Sharp declines recently in U.S. large-cap banks such as Bank of America (NYSE: BAC) and Morgan Stanley (NYSE: MS) are weighing on financial exchange traded funds as the embattled sector lags the overall market.

“It’s not a secret that financials as a group have been underperforming the rest of the market for years. And sure, the S&P 500 has put together a tremendous rally since 2009 without the leadership from the banks. But it is very difficult for the market to keep going higher if financials are making new lows and dragging everyone else with them,” said J.C. Parets at All Star Charts.

The chart below shows the price ratio of a financial sector ETF against the S&P 500. The sector has underperformed the broader market this month and the ratio is testing the October low.

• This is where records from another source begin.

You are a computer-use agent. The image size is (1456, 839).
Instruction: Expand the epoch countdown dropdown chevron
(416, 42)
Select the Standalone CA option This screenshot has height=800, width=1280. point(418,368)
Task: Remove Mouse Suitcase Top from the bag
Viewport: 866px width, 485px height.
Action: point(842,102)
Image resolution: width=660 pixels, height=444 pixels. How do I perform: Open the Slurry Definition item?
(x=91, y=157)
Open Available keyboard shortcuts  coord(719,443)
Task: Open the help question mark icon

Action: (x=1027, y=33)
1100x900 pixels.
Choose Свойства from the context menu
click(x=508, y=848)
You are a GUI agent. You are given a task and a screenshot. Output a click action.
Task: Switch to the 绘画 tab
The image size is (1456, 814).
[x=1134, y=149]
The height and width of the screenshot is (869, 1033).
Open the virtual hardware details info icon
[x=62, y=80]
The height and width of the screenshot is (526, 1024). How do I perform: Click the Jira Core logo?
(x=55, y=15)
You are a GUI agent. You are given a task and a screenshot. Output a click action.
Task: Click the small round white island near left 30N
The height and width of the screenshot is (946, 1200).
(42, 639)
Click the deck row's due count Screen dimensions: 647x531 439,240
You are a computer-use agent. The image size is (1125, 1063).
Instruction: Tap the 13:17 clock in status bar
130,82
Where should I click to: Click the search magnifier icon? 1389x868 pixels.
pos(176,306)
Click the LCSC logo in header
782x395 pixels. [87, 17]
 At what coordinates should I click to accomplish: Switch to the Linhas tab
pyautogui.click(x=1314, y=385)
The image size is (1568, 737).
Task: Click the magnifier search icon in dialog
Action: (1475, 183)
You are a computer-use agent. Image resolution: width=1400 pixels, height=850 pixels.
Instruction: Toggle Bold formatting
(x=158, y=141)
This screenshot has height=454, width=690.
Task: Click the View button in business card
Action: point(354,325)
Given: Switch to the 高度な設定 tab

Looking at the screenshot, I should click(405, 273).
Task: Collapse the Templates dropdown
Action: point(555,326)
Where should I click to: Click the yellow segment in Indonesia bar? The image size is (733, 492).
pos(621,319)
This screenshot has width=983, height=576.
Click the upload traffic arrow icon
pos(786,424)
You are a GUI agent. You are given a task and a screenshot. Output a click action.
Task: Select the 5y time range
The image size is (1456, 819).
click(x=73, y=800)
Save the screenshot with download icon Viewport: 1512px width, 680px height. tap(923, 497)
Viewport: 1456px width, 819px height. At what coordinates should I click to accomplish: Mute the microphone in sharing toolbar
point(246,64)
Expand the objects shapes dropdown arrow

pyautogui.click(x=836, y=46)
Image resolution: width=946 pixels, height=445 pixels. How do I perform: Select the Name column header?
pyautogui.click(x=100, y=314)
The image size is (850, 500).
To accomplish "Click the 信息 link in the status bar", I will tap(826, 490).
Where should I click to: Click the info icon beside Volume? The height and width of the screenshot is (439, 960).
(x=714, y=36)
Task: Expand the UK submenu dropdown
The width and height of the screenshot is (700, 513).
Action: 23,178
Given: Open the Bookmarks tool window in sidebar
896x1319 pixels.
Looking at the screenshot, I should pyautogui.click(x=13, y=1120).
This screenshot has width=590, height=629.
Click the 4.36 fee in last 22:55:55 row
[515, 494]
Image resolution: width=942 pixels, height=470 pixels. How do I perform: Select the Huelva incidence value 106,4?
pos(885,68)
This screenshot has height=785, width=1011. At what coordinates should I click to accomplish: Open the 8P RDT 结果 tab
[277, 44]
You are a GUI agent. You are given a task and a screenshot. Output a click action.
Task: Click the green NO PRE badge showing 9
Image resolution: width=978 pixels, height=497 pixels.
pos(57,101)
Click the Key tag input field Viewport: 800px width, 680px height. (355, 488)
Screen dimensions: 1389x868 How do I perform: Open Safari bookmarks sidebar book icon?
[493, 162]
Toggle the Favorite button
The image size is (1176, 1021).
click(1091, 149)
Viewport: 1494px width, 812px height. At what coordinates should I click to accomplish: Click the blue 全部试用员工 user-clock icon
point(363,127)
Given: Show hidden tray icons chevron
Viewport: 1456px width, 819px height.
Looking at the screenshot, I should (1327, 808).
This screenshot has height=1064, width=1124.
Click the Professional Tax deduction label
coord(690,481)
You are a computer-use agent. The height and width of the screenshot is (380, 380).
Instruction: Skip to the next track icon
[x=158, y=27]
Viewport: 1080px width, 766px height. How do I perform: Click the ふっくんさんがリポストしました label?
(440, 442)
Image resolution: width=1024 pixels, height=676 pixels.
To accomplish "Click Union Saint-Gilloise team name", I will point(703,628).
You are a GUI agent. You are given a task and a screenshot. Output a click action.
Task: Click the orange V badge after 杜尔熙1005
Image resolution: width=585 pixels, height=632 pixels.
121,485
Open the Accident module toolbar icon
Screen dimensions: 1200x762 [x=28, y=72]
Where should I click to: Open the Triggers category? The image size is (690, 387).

The $4.7 billion Financial Select Sector SPDR (NYSEArca: XLF) is down 7.2% over the past month, doubling the loss of the S&P 500. The financial sector ETF is off 22.8% year to date, compared with a 3.4% decline for the S&P 500, according to investment researcher Morningstar.

“For the S&P 500 to rally, it doesn’t necessarily need financials to lead, the market just needs the banks to stop going down. Stability more than anything else,” Parets said.

The financial ETF lost 2.5% on Monday on worries over banks’ exposure to Europe’s debt crisis and fallout from the “supercommittee” budget failure.

Bank of America has been warned it could face an enforcement action if regulators aren’t convinced the company has done enough to strengthen its financial position, The Wall Street Journal reported Tuesday.